## EXERCISE DESCRIPTION
Reproduce every line of the material below verbatim, omitting the pictures.
+++
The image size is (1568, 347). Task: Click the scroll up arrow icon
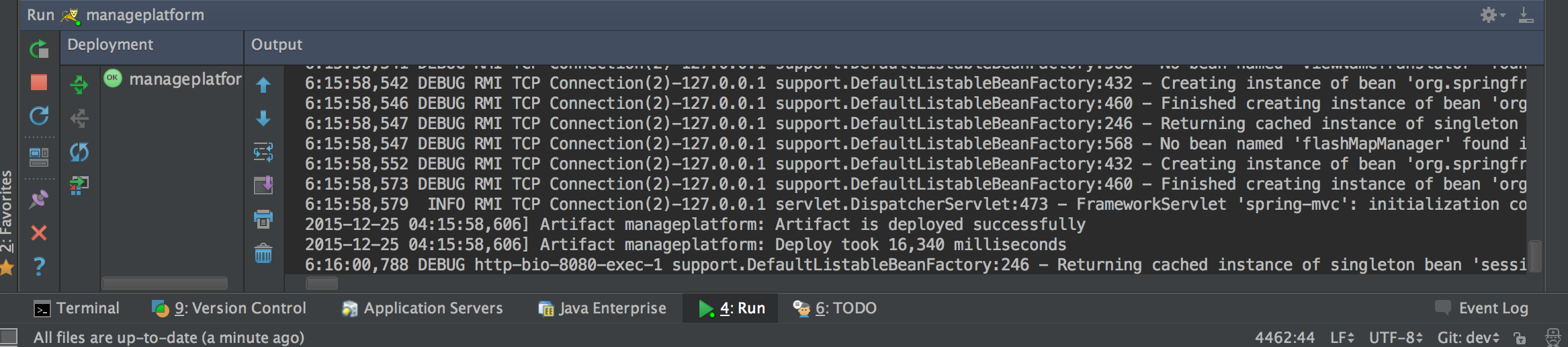point(263,85)
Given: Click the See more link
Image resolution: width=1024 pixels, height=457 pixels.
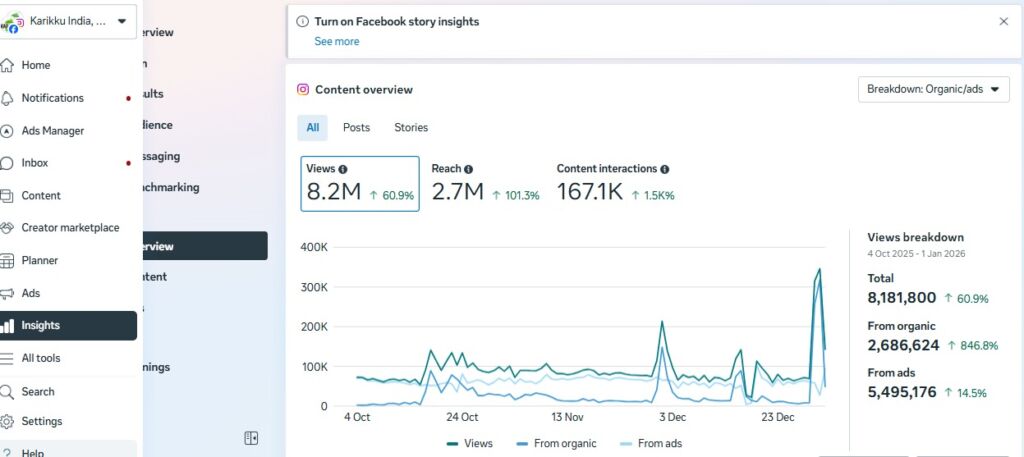Looking at the screenshot, I should coord(336,42).
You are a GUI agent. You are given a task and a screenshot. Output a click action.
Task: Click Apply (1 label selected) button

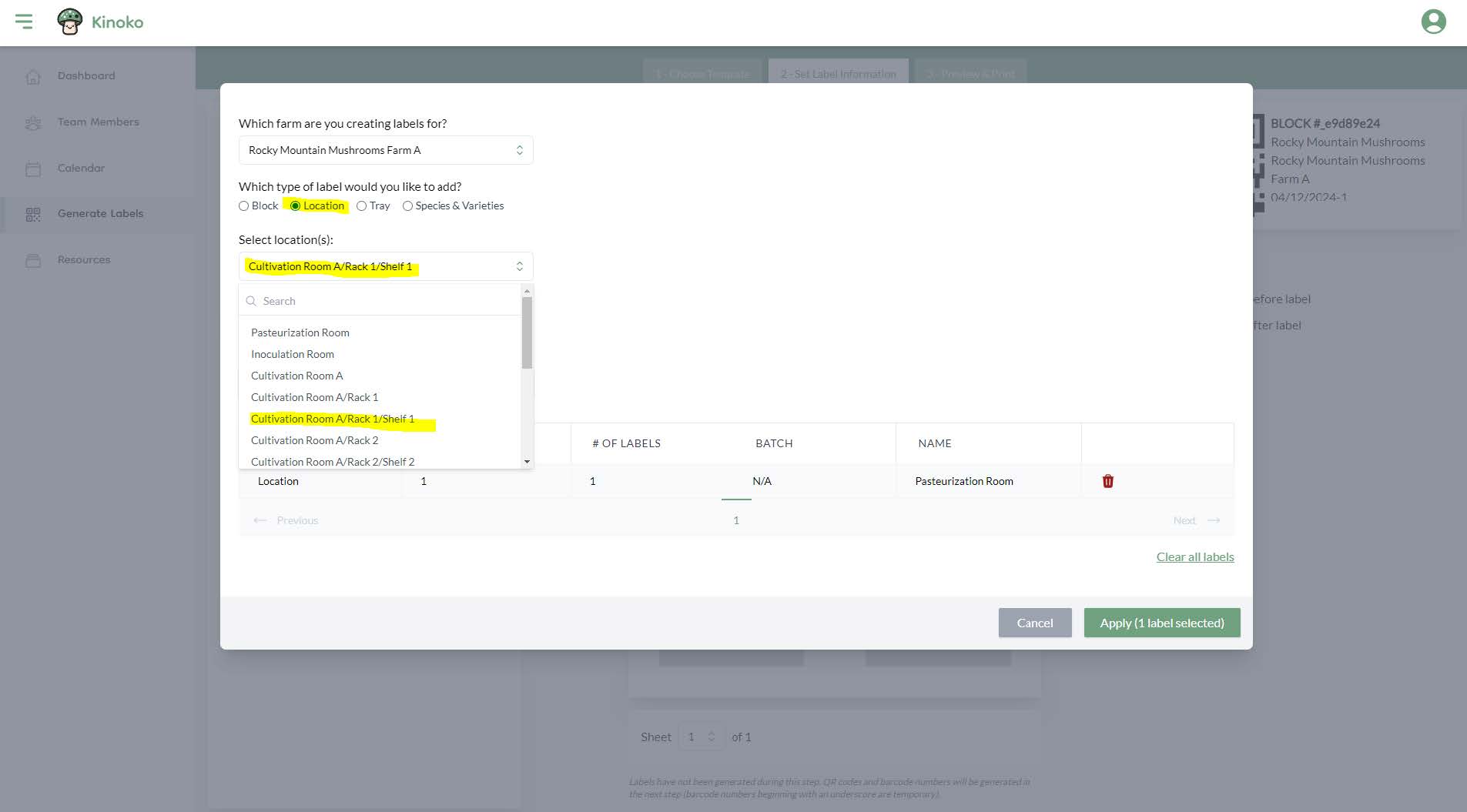(1161, 623)
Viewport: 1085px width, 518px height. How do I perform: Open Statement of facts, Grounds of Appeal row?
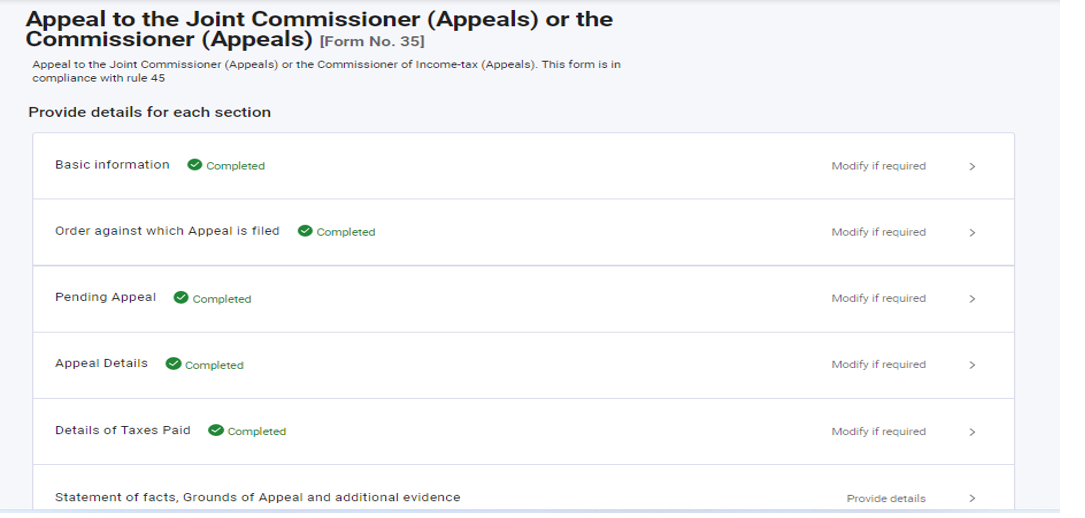(257, 497)
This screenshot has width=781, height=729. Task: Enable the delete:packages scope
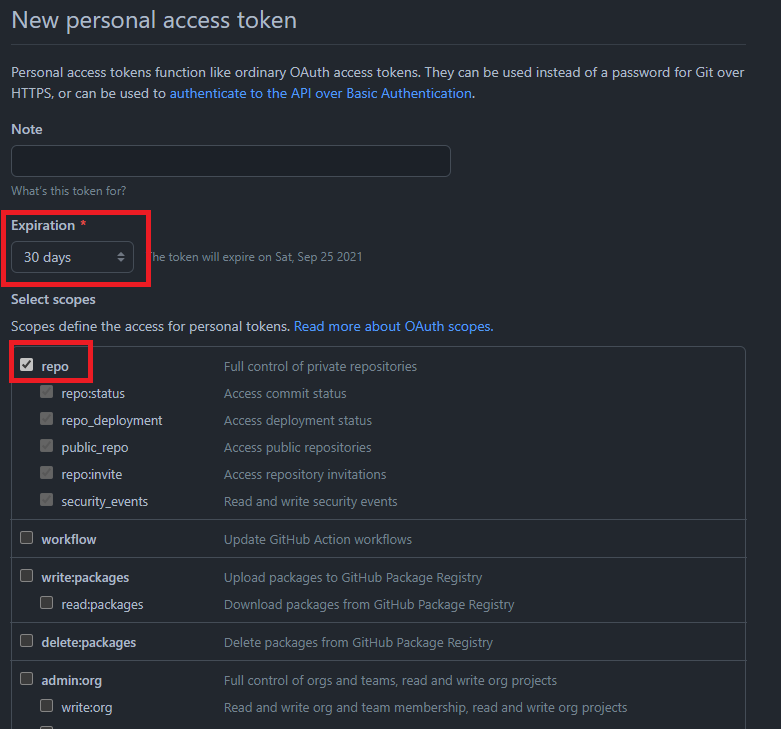[x=27, y=641]
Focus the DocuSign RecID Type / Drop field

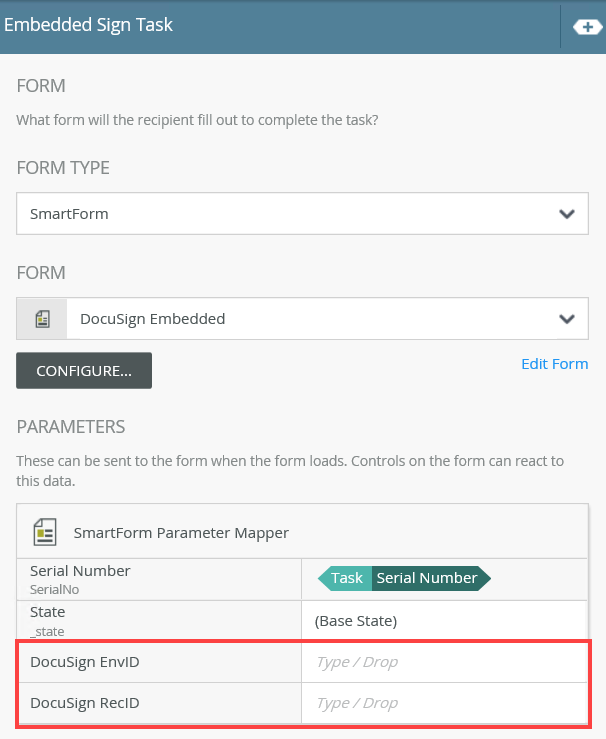[x=445, y=703]
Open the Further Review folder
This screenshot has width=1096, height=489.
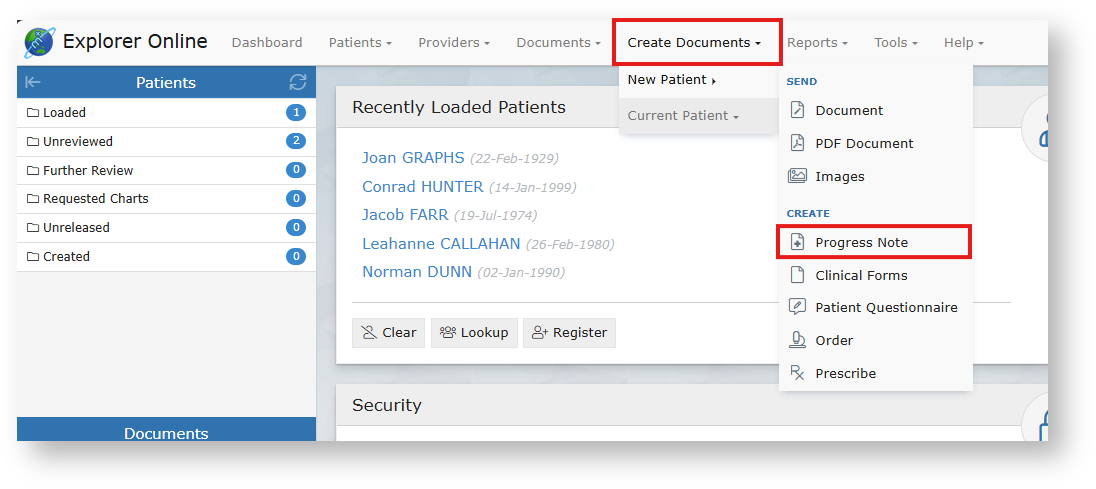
+++
## SOLUTION FOR THIS PROBLEM
The image size is (1568, 347). Task: Click the scroll up arrow icon
point(263,85)
Given: Click the See more link
Image resolution: width=1024 pixels, height=457 pixels.
Looking at the screenshot, I should coord(336,42).
You are a GUI agent. You are given a task and a screenshot. Output a click action.
Task: Click Apply (1 label selected) button

(1161, 623)
Viewport: 1085px width, 518px height. How do I perform: Open Statement of facts, Grounds of Appeal row?
(257, 497)
This screenshot has width=781, height=729. Task: Enable the delete:packages scope
[x=27, y=641]
Focus the DocuSign RecID Type / Drop field

[x=445, y=703]
Open the Further Review folder
This screenshot has width=1096, height=489.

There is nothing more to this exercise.